-- RECORDS follows --

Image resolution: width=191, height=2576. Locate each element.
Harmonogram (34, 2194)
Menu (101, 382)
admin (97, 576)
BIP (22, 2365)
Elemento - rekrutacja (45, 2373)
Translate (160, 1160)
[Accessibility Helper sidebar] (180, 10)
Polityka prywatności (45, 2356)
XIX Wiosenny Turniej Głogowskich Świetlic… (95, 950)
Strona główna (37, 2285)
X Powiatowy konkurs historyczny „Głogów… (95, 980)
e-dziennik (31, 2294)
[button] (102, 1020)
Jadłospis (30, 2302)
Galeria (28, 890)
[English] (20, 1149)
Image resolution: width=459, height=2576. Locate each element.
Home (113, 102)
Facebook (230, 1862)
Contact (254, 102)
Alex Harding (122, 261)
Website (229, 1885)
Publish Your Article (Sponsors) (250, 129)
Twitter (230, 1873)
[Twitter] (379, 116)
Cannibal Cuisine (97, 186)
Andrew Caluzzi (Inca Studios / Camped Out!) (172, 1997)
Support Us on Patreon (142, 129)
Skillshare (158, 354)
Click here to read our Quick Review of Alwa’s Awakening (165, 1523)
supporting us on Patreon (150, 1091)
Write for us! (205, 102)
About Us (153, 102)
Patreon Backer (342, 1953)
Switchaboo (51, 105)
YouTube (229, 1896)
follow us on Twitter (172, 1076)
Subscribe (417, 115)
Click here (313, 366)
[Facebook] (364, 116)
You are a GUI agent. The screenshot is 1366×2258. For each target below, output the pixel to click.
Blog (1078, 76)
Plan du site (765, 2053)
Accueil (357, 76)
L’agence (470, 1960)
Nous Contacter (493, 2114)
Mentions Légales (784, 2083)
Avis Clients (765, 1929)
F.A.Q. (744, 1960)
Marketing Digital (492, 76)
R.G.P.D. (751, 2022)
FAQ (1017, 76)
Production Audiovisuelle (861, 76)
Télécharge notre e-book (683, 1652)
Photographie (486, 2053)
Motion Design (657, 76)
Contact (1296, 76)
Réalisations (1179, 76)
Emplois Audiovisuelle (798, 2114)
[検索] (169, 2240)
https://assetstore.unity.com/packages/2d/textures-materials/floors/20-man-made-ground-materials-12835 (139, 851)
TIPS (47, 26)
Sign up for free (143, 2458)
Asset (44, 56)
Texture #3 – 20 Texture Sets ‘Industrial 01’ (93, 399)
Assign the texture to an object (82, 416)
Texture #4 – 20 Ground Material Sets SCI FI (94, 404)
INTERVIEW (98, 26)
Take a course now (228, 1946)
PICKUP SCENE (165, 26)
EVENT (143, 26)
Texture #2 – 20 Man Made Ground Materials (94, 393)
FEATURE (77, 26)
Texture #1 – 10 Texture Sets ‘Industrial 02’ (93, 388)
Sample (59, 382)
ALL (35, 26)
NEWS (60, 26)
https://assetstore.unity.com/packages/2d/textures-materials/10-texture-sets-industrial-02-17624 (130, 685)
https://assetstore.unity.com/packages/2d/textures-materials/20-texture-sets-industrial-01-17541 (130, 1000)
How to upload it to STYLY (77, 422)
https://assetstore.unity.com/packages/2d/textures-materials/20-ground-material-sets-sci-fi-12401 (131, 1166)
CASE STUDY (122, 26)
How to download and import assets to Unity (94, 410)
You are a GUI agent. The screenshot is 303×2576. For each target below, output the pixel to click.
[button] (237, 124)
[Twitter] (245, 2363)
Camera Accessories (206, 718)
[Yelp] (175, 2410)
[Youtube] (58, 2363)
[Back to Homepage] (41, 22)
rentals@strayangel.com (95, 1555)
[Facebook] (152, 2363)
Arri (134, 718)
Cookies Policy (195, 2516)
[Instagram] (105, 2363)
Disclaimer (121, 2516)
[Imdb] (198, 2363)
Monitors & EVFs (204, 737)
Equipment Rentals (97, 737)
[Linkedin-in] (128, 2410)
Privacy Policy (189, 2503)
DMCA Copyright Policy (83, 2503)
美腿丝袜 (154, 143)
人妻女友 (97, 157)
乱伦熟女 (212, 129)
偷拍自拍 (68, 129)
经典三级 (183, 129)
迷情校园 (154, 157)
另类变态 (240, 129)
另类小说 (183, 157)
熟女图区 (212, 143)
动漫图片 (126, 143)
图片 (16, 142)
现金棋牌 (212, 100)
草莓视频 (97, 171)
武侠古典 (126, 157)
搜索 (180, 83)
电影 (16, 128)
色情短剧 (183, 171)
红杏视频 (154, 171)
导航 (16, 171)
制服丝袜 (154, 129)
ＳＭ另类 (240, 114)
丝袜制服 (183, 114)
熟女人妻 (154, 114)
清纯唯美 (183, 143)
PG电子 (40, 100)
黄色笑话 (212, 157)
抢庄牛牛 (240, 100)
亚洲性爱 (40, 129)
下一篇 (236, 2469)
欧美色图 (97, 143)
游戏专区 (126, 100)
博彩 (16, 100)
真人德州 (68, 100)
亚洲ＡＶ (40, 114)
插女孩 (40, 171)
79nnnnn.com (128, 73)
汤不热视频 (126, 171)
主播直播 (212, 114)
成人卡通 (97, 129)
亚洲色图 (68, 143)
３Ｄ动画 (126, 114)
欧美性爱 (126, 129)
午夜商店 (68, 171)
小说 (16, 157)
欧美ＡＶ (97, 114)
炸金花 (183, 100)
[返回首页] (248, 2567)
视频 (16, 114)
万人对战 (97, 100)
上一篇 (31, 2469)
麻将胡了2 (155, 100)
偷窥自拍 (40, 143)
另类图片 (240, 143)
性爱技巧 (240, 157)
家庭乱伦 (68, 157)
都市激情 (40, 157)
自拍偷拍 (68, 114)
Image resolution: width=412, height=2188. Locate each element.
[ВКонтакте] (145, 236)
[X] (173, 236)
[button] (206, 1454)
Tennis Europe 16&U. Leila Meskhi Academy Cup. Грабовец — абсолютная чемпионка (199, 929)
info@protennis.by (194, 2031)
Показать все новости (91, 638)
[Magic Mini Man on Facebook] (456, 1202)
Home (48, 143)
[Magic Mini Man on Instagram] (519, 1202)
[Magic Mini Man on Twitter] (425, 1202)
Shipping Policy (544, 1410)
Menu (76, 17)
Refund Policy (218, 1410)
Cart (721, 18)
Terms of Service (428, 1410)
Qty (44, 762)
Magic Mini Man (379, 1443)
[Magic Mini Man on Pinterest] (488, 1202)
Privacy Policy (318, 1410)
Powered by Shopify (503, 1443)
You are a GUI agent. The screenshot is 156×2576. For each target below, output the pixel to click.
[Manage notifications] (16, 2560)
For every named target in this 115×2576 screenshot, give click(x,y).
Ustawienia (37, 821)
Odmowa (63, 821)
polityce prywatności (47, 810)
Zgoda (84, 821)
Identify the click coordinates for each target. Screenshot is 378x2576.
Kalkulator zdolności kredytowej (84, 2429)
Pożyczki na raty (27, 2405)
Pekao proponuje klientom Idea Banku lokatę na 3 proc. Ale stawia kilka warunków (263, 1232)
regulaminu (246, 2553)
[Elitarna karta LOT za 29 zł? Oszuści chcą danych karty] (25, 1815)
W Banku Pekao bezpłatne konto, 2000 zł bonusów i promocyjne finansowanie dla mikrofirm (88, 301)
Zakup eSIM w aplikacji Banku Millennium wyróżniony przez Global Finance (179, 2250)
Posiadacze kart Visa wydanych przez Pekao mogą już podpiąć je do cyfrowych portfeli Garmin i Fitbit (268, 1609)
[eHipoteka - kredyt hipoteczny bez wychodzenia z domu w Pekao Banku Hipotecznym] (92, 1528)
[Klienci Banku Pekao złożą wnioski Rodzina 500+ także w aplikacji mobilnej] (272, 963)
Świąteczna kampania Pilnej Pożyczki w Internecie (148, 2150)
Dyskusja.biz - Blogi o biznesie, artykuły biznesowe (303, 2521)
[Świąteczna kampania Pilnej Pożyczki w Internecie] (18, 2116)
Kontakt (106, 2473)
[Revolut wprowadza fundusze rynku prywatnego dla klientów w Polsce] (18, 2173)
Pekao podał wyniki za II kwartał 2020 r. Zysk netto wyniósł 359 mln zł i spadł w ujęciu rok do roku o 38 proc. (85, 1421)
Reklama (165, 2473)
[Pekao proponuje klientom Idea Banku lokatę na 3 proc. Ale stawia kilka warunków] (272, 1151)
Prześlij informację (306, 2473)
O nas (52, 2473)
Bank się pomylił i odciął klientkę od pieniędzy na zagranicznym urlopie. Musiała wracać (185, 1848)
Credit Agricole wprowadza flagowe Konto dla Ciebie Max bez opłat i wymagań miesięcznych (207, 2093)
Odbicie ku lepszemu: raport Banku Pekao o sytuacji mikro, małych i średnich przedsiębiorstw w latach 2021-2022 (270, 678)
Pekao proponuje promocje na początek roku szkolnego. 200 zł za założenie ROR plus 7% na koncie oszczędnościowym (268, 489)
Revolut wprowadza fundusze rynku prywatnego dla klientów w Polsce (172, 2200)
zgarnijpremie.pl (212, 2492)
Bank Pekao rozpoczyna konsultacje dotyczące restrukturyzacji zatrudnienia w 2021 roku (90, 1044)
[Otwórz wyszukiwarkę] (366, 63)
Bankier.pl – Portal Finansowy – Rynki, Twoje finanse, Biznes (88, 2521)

-- RECORDS concluded --

**INSTRUCTIONS TO FOLLOW**
What lines in the entries contain "Idea"? Report each one by copying it.

**REPLY**
Pekao proponuje klientom Idea Banku lokatę na 3 proc. Ale stawia kilka warunków (263, 1232)
[Pekao proponuje klientom Idea Banku lokatę na 3 proc. Ale stawia kilka warunków] (272, 1151)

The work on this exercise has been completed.